» **TRECHO PARA LEITURA**:
Quando se tratou dos escândalos de
corrupção do governo Temer (MDB) nenhum deles teve a coragem de sair para a rua
novamente. Mário e Juliano, levemente constrangidos, deram justificativas
curtas e evasivas; Ricardo segue defendendo o governo Temer como o melhor e o
único possível. Todos eles dissociam a crise internacional do próprio capitalismo
e, segundo a campanha induzida da grande mídia, a associam exclusivamente aos
governos do PT.
VI
Juliano e Ricardo reivindicam os economistas
burgueses clássicos (Adam Smith, David Ricardo, John Stuart Mill) sem nunca terem
lido uma única página de suas obras e, como sempre, descontextualizando-os
totalmente. Ainda assim, pensam que dominam a situação, que possuem opinião política
e econômica, e que estão em perfeita sintonia com a realidade econômica do
Brasil e do mundo. Falam com desdém sobre "socialismo" e reivindicam
liberdade econômica (oferta e procura), liberdade individual, a propriedade
privada, o desenvolvimento tecnológico como principal fator para considerar se
um sistema econômico “deu certo” ou não.

» **INSTRUÇÕES**:
1: Reescreva em forma de lista o parágrafo do trecho que começa com "Juliano e Ricardo reivindicam", preservando seus fatos principais.
2: Escreva a continuação do trecho sobre Juliano, Mário e Ricardo, partindo da última frase apresentada.
Os dados apresentados depois deste trecho formam um material independente dele.

» **DADOS FORNECIDOS**:
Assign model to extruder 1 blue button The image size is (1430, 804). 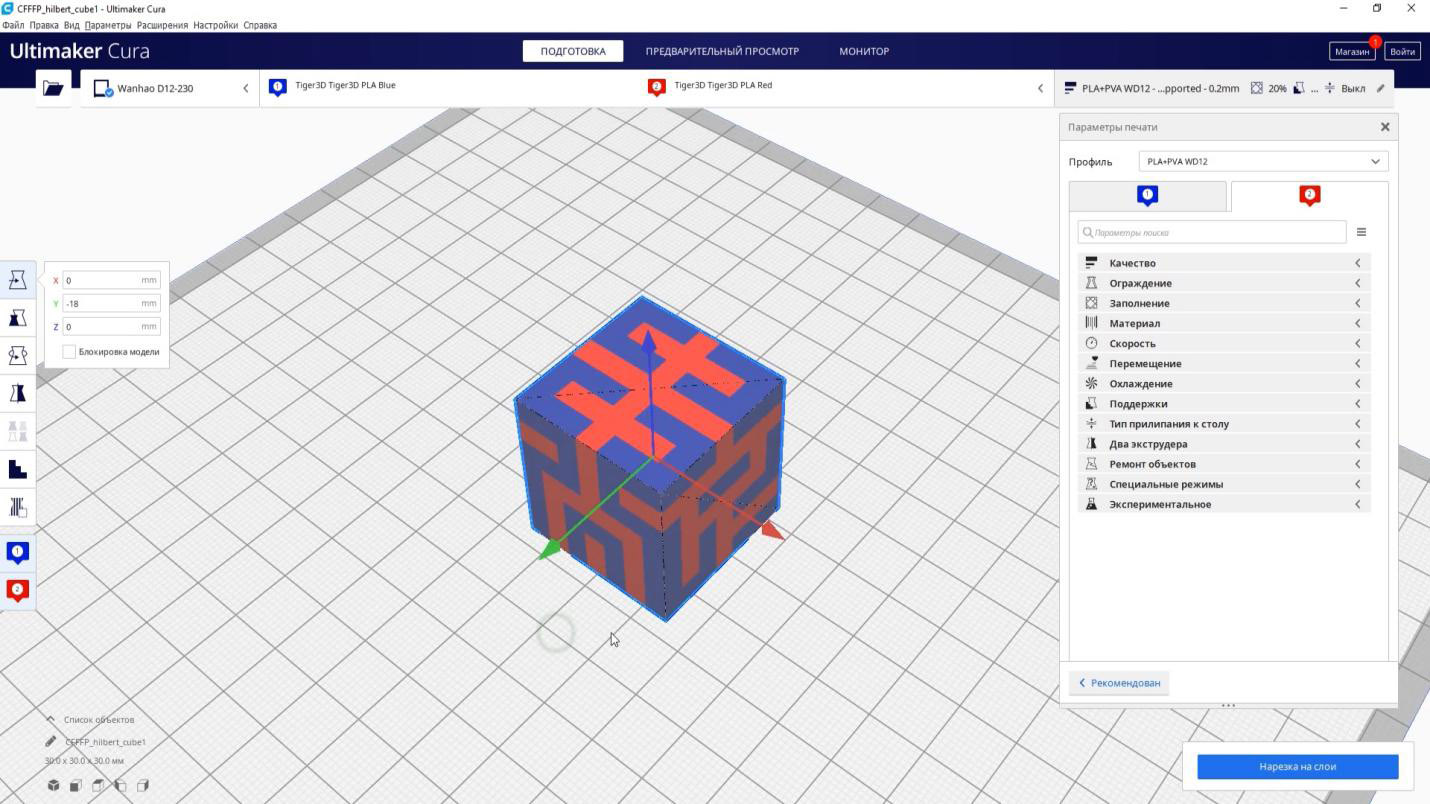18,552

» **RESPOSTAS**:
1:
- Juliano e Ricardo reivindicam os economistas burgueses clássicos (Adam Smith, David Ricardo, John Stuart Mill), sem nunca terem lido uma página de suas obras e descontextualizando-os totalmente.
- Ainda assim, julgam dominar a situação, ter opinião política e econômica e estar em perfeita sintonia com a realidade econômica do Brasil e do mundo.
- Falam com desdém sobre "socialismo".
- Reivindicam liberdade econômica (oferta e procura), liberdade individual e propriedade privada.
- Consideram o desenvolvimento tecnológico o principal fator para avaliar se um sistema econômico "deu certo" ou não.

2:
Mal sabem eles, do alto do seu pedestal de
mármore, que o PSDB não defende efetivamente nenhum desses valores, apesar de
também reivindicá-los em discursos vazios. Esta classe média (e lamentavelmente
muitos trabalhadores) não se importam com a coerência entre discurso e prática.
Consomem qualquer discurso que sacie sua argumentação de ocasião. O PSDB, tal
como MDB e todos os outros partidos burgueses brasileiros, não possuem a mínima
conexão entre aquele discurso e a sua prática concreta, pautada no velho estilo
coronelista e paternalista do Brasil. São totalmente reféns dos dogmas
neoliberais, decretados de cima para baixo pelo FMI, Banco Mundial, OMC e
outros órgãos imperialistas para o Brasil, o que torna seu discurso sobre “liberdade
econômica, individual” e “avanço tecnológico” um disparate cínico, que não
apenas não gera liberdade ou desenvolvimento de espécie alguma, senão que
apenas aprofunda a dependência do país.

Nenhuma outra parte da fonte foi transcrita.